Fraps inserts a DLL into every running application and hooks specific DX calls to figure out the framerate and capture video, pretty sure that you'll have to do something similar. After a bit of poking around I found a Github project that does some basic DX hooking for doing captures and overlays, so that might be a good spot to start out with. Though I've not used it personally so I can't totally vouch for the quality.
http://spazzarama.com/2011/03/14/c-screen-capture-and-overlays-for-direct3d-9-10-and-11-using-api-hooks/
Building on https://stackoverflow.com/a/54625953/12047161:
I had more success not using the stopwatch as the event triggers seems to be asynchronous with the actual frames.
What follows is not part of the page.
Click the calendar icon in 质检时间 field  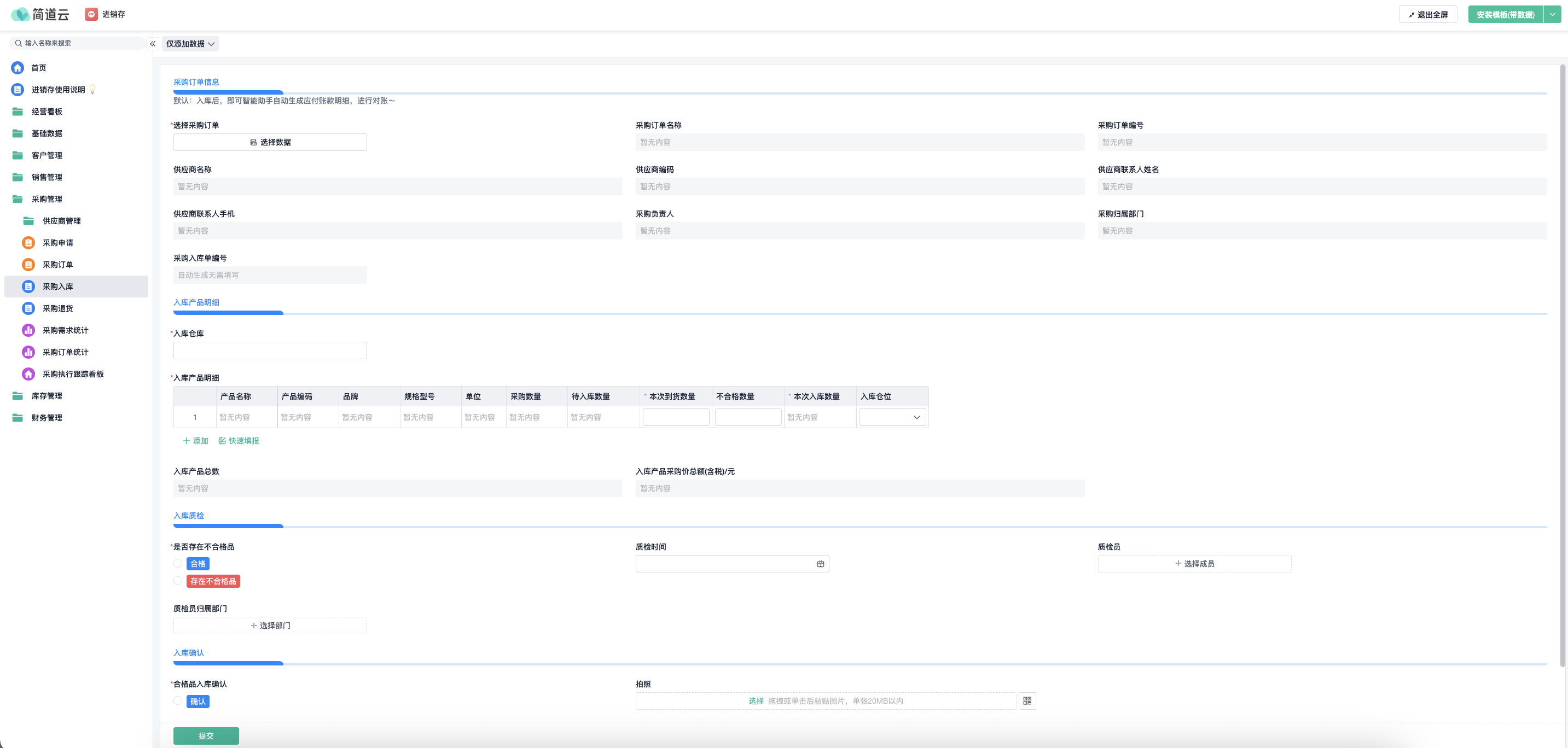821,564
I kept getting batches of 20-50 frames all at once, making the estimated FPS fluctuate between 50 and 250% of the actual value.
Instead i used TimeStampRelativeMSec
//handle event
m_EtwSession.Source.AllEvents += data =>
{
//filter out frame presentation events
if((int) data.ID == EventID_DxgiPresentStart && data.ProviderGuid == DXGI_provider)
{
int pid = data.ProcessID;
long t;
t = watch.ElapsedMilliseconds;
//if process is not yet in Dictionary, add it
if (!frames.ContainsKey(pid))
{
frames[pid] = new TimestampCollection();
string name = "";
var proc = Process.GetProcessById(pid);
if (proc != null)
{
using (proc)
{
name = proc.ProcessName;
}
}
else name = pid.ToString();
frames[pid].Name = name;
}
frames[pid].Add((long)data.TimeStampRelativeMSec);
}
};
property from the TraceEvent class, and calculate FPS by rounding the average time between an arbitrary number of past entries:
public double GetFrameTime(int count)
{
double returnValue = 0;
int listCount = timestamps.Count;
if(listCount > count)
{
for(int i = 1; i <= count; i++)
{
returnValue += timestamps[listCount - i] - timestamps[listCount - (i + 1)];
}
returnValue /= count;
}
return returnValue;
}
This method gave me far more accurate (Compared to, as available, in-game counters) of several different games i've tried.